“I used to pay about a thousand rupees per semester when I did my engineering in 1996”, said our head of technology recently. We were talking about the cost of education these days as he has a couple of young kids, and is planning for their education.

Planning now for your child’s higher education costs will reduce the anxiety you might have to face when the time comes to dish out the money.  It’s your bright little one’s job to work hard and get into the institution of their choice, but making sure they can actually afford the education is yours.

All your planning will rest on the following three things:

#1. The amount you will need when your child goes to college

The average fees for an engineering college today (20 years after my colleague went to college) is crossing the 4 lakh mark.
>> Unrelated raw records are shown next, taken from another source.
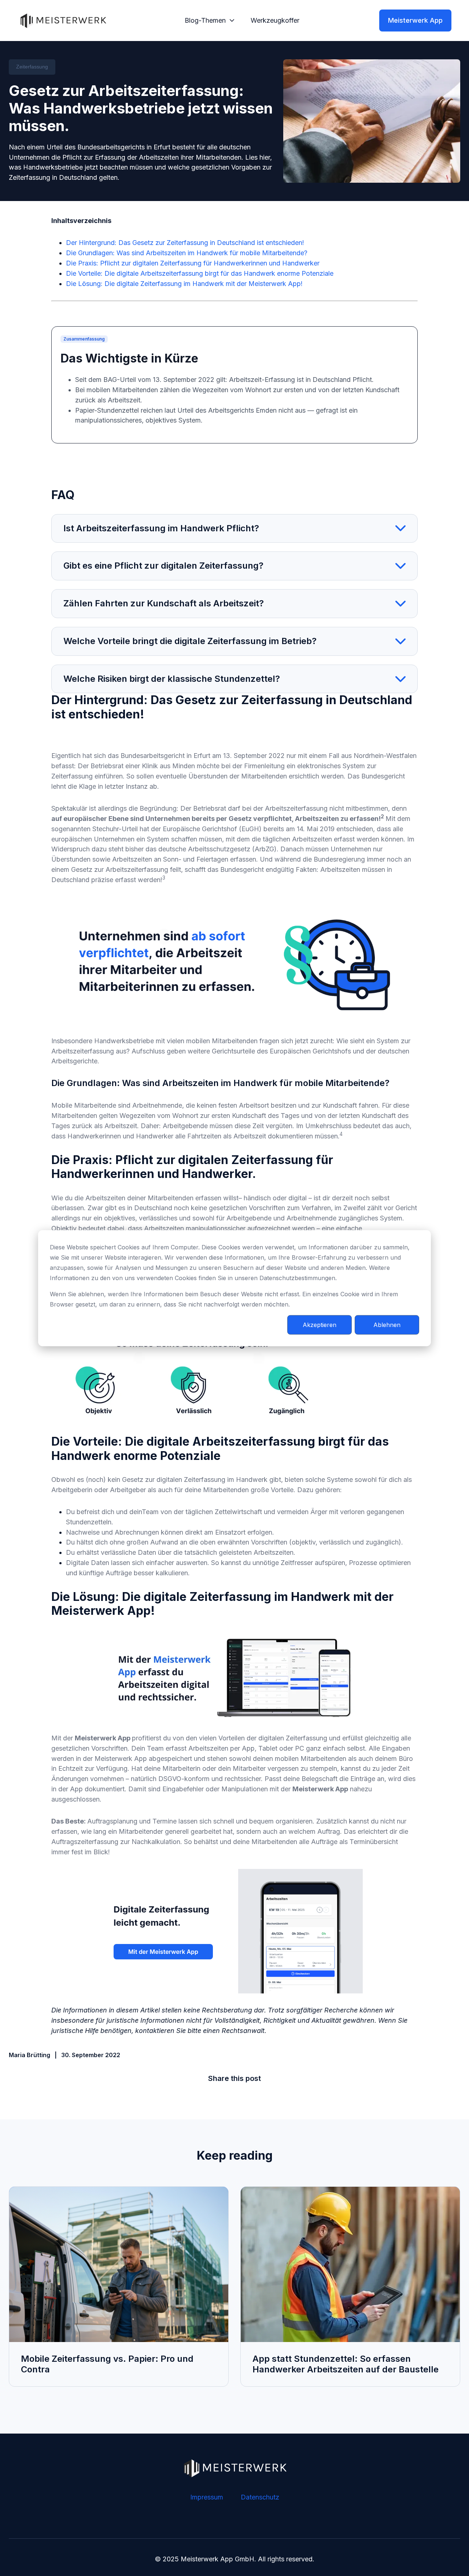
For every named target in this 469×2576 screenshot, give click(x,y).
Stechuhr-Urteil (116, 829)
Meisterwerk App (415, 20)
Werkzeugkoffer (275, 20)
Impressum (206, 2497)
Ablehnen (386, 1324)
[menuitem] (207, 20)
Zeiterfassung (32, 67)
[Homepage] (63, 20)
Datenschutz (260, 2497)
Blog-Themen (205, 20)
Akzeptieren (319, 1324)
For an MBA from a reputed institution, the figure is easily above Rs 10 lakhs. For your children going to college in 10,15 or 20 years, the cost would be much more. Here are approximate costs for some good colleges in Bangalore. 

Graduation:  approx Rs 1 lakh today, will be approx Rs 7 lakhs in 10 years and Rs 15 lakhs in 20 years

Graduation (professional courses):  today Rs 5-10 lakhs, will be approx Rs 12 Lakhs in 10 years, and Rs 40 lakhs in 20 years 

Post-grad: today approx Rs 2 Lakhs, will be Rs 4.5  Lakhs in 10 years, and Rs 16 Lakhs in 20 years 

Post-grad (professional courses): today Rs 10 lakhs, will be approx Rs 22  lakhs in 10 years, and Rs 80 lakhs in 20 years 

#2. How many years do you have left till your child goes to college

As you can see from above, it matters a lot as to how many years they have till they start filling their admission forms. Not only does it decide how much money you will need, but also where you should invest your money and how much.
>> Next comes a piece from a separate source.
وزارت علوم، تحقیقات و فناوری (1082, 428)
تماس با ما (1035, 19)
#3. Where should you invest this money? or, how much rate of return you will need to work with

After you know how much you need in how many years, the next decision is the actual how. The more time you have the lower the starting monthly investment in the instrument of your choice. 

Fixed income investments like FDs and debt funds will give you about 8% (although you have to watch out for the tax impact for FDs); For higher returns, you will need to rely on some investments in equity – typically via equity mutual funds.

Investment requirement education

Starting early means starting way cheaper – almost half the investment per month

The bottom line:

  • Know what you can afford
  • Start early
  • Don’t touch your retirement corpus to fund this

The smart thing to do

Whether you are an early bird and started saving before or as soon as you got married, or you have barely a decade to go the smart thing to do now is to start a Systematic investment plan in some good equity mutual funds (something like Scripbox long term wealth) with as much as you can spare apart from the savings that are meant for retirement. 

See the chart to get an idea of how much you should invest ideally. If the amounts seem big then, again, go with whatever you can. Trust us, a small amount invested regularly beats not investing at all, any day.